Print out every record exactly as it appears.

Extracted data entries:
=-=-=-=-=

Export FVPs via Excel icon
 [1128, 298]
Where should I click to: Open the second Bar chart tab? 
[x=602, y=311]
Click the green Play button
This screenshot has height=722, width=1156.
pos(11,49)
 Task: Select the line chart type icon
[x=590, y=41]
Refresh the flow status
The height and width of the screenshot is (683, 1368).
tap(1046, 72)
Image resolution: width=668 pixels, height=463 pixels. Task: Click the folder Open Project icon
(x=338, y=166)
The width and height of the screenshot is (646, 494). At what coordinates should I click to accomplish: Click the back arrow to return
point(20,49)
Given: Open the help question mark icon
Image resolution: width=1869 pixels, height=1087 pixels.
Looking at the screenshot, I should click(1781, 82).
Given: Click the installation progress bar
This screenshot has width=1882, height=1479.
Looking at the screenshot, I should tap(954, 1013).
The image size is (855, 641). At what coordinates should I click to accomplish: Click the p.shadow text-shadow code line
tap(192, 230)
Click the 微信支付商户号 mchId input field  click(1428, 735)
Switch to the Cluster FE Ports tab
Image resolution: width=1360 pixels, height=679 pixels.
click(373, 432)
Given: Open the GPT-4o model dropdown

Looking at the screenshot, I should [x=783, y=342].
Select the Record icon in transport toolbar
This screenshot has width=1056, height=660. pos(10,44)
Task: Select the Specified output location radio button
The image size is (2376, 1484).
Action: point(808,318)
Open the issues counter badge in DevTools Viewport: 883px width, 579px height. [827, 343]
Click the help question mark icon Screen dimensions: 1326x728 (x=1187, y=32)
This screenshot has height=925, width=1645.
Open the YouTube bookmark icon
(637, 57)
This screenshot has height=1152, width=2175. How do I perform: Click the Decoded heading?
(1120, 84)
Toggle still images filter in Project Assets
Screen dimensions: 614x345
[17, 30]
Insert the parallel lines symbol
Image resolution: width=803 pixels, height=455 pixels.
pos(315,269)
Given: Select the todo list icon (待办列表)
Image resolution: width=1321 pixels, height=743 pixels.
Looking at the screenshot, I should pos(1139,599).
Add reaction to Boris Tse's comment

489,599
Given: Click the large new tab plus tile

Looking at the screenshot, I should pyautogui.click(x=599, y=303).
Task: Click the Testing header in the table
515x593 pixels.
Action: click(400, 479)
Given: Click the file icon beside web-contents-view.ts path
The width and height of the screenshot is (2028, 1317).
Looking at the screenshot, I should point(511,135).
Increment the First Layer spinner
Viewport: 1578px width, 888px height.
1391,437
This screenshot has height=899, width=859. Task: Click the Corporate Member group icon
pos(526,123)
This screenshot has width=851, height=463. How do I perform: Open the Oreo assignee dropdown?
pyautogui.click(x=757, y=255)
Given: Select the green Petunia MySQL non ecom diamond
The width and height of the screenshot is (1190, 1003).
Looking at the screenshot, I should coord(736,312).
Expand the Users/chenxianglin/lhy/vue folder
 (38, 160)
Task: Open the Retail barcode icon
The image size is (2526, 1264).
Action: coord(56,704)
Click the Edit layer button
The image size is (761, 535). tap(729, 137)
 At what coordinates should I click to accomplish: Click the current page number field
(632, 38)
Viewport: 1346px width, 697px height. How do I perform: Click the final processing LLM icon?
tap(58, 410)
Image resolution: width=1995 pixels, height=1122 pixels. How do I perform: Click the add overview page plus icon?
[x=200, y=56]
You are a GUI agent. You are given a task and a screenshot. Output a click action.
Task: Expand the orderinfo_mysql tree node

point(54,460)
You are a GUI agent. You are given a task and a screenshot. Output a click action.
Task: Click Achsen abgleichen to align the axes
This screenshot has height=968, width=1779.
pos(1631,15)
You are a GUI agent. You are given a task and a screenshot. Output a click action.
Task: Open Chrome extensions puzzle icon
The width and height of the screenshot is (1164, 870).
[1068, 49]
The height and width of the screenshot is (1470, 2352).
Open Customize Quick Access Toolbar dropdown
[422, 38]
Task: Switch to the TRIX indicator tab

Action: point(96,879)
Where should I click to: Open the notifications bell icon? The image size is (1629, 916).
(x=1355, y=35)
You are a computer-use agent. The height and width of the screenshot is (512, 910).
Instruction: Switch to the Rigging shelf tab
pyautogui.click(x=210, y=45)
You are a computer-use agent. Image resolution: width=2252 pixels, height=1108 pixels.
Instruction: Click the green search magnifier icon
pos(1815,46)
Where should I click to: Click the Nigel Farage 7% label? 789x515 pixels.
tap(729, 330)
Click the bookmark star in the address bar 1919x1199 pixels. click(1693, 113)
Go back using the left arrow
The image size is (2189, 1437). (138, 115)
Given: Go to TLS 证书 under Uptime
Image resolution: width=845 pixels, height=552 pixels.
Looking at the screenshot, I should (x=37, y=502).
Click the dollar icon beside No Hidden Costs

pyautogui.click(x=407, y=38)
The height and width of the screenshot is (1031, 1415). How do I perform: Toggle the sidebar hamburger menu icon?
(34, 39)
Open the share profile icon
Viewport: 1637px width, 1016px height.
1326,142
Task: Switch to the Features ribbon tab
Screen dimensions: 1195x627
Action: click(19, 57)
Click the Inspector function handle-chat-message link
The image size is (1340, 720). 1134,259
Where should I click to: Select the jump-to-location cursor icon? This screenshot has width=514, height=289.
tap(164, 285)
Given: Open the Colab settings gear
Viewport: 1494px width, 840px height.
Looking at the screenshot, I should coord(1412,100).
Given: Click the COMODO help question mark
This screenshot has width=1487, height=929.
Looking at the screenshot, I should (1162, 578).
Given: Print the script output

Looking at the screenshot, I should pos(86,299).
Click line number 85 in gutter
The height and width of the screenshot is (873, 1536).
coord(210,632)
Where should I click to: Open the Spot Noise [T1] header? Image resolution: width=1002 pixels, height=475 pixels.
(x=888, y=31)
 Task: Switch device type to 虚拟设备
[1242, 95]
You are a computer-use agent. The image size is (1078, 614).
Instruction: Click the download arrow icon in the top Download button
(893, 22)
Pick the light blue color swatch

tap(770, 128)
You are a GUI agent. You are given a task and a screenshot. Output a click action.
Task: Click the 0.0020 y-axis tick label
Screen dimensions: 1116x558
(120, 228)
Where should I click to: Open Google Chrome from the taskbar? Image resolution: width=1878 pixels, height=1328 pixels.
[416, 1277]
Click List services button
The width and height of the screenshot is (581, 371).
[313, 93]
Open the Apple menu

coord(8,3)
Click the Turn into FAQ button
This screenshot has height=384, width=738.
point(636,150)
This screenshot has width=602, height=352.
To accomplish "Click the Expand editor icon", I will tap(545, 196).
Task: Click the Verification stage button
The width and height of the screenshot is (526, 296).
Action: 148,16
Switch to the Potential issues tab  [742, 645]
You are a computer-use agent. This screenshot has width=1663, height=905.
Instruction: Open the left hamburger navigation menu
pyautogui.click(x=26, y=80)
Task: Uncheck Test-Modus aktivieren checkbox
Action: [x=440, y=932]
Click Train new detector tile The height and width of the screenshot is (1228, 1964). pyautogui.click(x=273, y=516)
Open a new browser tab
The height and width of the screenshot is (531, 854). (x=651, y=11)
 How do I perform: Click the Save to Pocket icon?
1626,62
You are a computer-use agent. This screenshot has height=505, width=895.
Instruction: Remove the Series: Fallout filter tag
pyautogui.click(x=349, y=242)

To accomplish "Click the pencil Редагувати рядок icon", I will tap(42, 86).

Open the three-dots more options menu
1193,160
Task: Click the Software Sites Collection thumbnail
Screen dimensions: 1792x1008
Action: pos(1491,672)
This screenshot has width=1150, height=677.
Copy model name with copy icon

=-=-=-=-=

Solution for this exercise:
Export FVPs via Excel icon
 [1128, 298]
Where should I click to: Open the second Bar chart tab? 
[x=602, y=311]
Click the green Play button
This screenshot has height=722, width=1156.
pos(11,49)
 Task: Select the line chart type icon
[x=590, y=41]
Refresh the flow status
The height and width of the screenshot is (683, 1368).
tap(1046, 72)
Image resolution: width=668 pixels, height=463 pixels. Task: Click the folder Open Project icon
(x=338, y=166)
The width and height of the screenshot is (646, 494). At what coordinates should I click to accomplish: Click the back arrow to return
point(20,49)
Given: Open the help question mark icon
Image resolution: width=1869 pixels, height=1087 pixels.
Looking at the screenshot, I should click(1781, 82).
Given: Click the installation progress bar
This screenshot has width=1882, height=1479.
Looking at the screenshot, I should tap(954, 1013).
The image size is (855, 641). At what coordinates should I click to accomplish: Click the p.shadow text-shadow code line
tap(192, 230)
Click the 微信支付商户号 mchId input field  click(1428, 735)
Switch to the Cluster FE Ports tab
Image resolution: width=1360 pixels, height=679 pixels.
click(373, 432)
Given: Open the GPT-4o model dropdown

Looking at the screenshot, I should [x=783, y=342].
Select the Record icon in transport toolbar
This screenshot has width=1056, height=660. pos(10,44)
Task: Select the Specified output location radio button
The image size is (2376, 1484).
Action: point(808,318)
Open the issues counter badge in DevTools Viewport: 883px width, 579px height. [827, 343]
Click the help question mark icon Screen dimensions: 1326x728 (x=1187, y=32)
This screenshot has height=925, width=1645.
Open the YouTube bookmark icon
(637, 57)
This screenshot has height=1152, width=2175. How do I perform: Click the Decoded heading?
(1120, 84)
Toggle still images filter in Project Assets
Screen dimensions: 614x345
[17, 30]
Insert the parallel lines symbol
Image resolution: width=803 pixels, height=455 pixels.
pos(315,269)
Given: Select the todo list icon (待办列表)
Image resolution: width=1321 pixels, height=743 pixels.
Looking at the screenshot, I should pos(1139,599).
Add reaction to Boris Tse's comment

489,599
Given: Click the large new tab plus tile

Looking at the screenshot, I should pyautogui.click(x=599, y=303).
Task: Click the Testing header in the table
515x593 pixels.
Action: click(400, 479)
Given: Click the file icon beside web-contents-view.ts path
The width and height of the screenshot is (2028, 1317).
Looking at the screenshot, I should point(511,135).
Increment the First Layer spinner
Viewport: 1578px width, 888px height.
1391,437
This screenshot has height=899, width=859. Task: Click the Corporate Member group icon
pos(526,123)
This screenshot has width=851, height=463. How do I perform: Open the Oreo assignee dropdown?
pyautogui.click(x=757, y=255)
Given: Select the green Petunia MySQL non ecom diamond
The width and height of the screenshot is (1190, 1003).
Looking at the screenshot, I should coord(736,312).
Expand the Users/chenxianglin/lhy/vue folder
 (38, 160)
Task: Open the Retail barcode icon
The image size is (2526, 1264).
Action: coord(56,704)
Click the Edit layer button
The image size is (761, 535). tap(729, 137)
 At what coordinates should I click to accomplish: Click the current page number field
(632, 38)
Viewport: 1346px width, 697px height. How do I perform: Click the final processing LLM icon?
tap(58, 410)
Image resolution: width=1995 pixels, height=1122 pixels. How do I perform: Click the add overview page plus icon?
[x=200, y=56]
You are a GUI agent. You are given a task and a screenshot. Output a click action.
Task: Expand the orderinfo_mysql tree node

point(54,460)
You are a GUI agent. You are given a task and a screenshot. Output a click action.
Task: Click Achsen abgleichen to align the axes
This screenshot has height=968, width=1779.
pos(1631,15)
You are a GUI agent. You are given a task and a screenshot. Output a click action.
Task: Open Chrome extensions puzzle icon
The width and height of the screenshot is (1164, 870).
[1068, 49]
The height and width of the screenshot is (1470, 2352).
Open Customize Quick Access Toolbar dropdown
[422, 38]
Task: Switch to the TRIX indicator tab

Action: point(96,879)
Where should I click to: Open the notifications bell icon? The image size is (1629, 916).
(x=1355, y=35)
You are a computer-use agent. The height and width of the screenshot is (512, 910).
Instruction: Switch to the Rigging shelf tab
pyautogui.click(x=210, y=45)
You are a computer-use agent. Image resolution: width=2252 pixels, height=1108 pixels.
Instruction: Click the green search magnifier icon
pos(1815,46)
Where should I click to: Click the Nigel Farage 7% label? 789x515 pixels.
tap(729, 330)
Click the bookmark star in the address bar 1919x1199 pixels. click(1693, 113)
Go back using the left arrow
The image size is (2189, 1437). (138, 115)
Given: Go to TLS 证书 under Uptime
Image resolution: width=845 pixels, height=552 pixels.
Looking at the screenshot, I should (x=37, y=502).
Click the dollar icon beside No Hidden Costs

pyautogui.click(x=407, y=38)
The height and width of the screenshot is (1031, 1415). How do I perform: Toggle the sidebar hamburger menu icon?
(34, 39)
Open the share profile icon
Viewport: 1637px width, 1016px height.
1326,142
Task: Switch to the Features ribbon tab
Screen dimensions: 1195x627
Action: click(19, 57)
Click the Inspector function handle-chat-message link
The image size is (1340, 720). 1134,259
Where should I click to: Select the jump-to-location cursor icon? This screenshot has width=514, height=289.
tap(164, 285)
Given: Open the Colab settings gear
Viewport: 1494px width, 840px height.
Looking at the screenshot, I should coord(1412,100).
Given: Click the COMODO help question mark
This screenshot has width=1487, height=929.
Looking at the screenshot, I should (1162, 578).
Given: Print the script output

Looking at the screenshot, I should pos(86,299).
Click line number 85 in gutter
The height and width of the screenshot is (873, 1536).
coord(210,632)
Where should I click to: Open the Spot Noise [T1] header? Image resolution: width=1002 pixels, height=475 pixels.
(x=888, y=31)
 Task: Switch device type to 虚拟设备
[1242, 95]
You are a computer-use agent. The image size is (1078, 614).
Instruction: Click the download arrow icon in the top Download button
(893, 22)
Pick the light blue color swatch

tap(770, 128)
You are a GUI agent. You are given a task and a screenshot. Output a click action.
Task: Click the 0.0020 y-axis tick label
Screen dimensions: 1116x558
(120, 228)
Where should I click to: Open Google Chrome from the taskbar? Image resolution: width=1878 pixels, height=1328 pixels.
[416, 1277]
Click List services button
The width and height of the screenshot is (581, 371).
[313, 93]
Open the Apple menu

coord(8,3)
Click the Turn into FAQ button
This screenshot has height=384, width=738.
point(636,150)
This screenshot has width=602, height=352.
To accomplish "Click the Expand editor icon", I will tap(545, 196).
Task: Click the Verification stage button
The width and height of the screenshot is (526, 296).
Action: 148,16
Switch to the Potential issues tab  [742, 645]
You are a computer-use agent. This screenshot has width=1663, height=905.
Instruction: Open the left hamburger navigation menu
pyautogui.click(x=26, y=80)
Task: Uncheck Test-Modus aktivieren checkbox
Action: [x=440, y=932]
Click Train new detector tile The height and width of the screenshot is (1228, 1964). pyautogui.click(x=273, y=516)
Open a new browser tab
The height and width of the screenshot is (531, 854). (x=651, y=11)
 How do I perform: Click the Save to Pocket icon?
1626,62
You are a computer-use agent. This screenshot has height=505, width=895.
Instruction: Remove the Series: Fallout filter tag
pyautogui.click(x=349, y=242)

To accomplish "Click the pencil Редагувати рядок icon", I will tap(42, 86).

Open the three-dots more options menu
1193,160
Task: Click the Software Sites Collection thumbnail
Screen dimensions: 1792x1008
Action: pos(1491,672)
This screenshot has width=1150, height=677.
Copy model name with copy icon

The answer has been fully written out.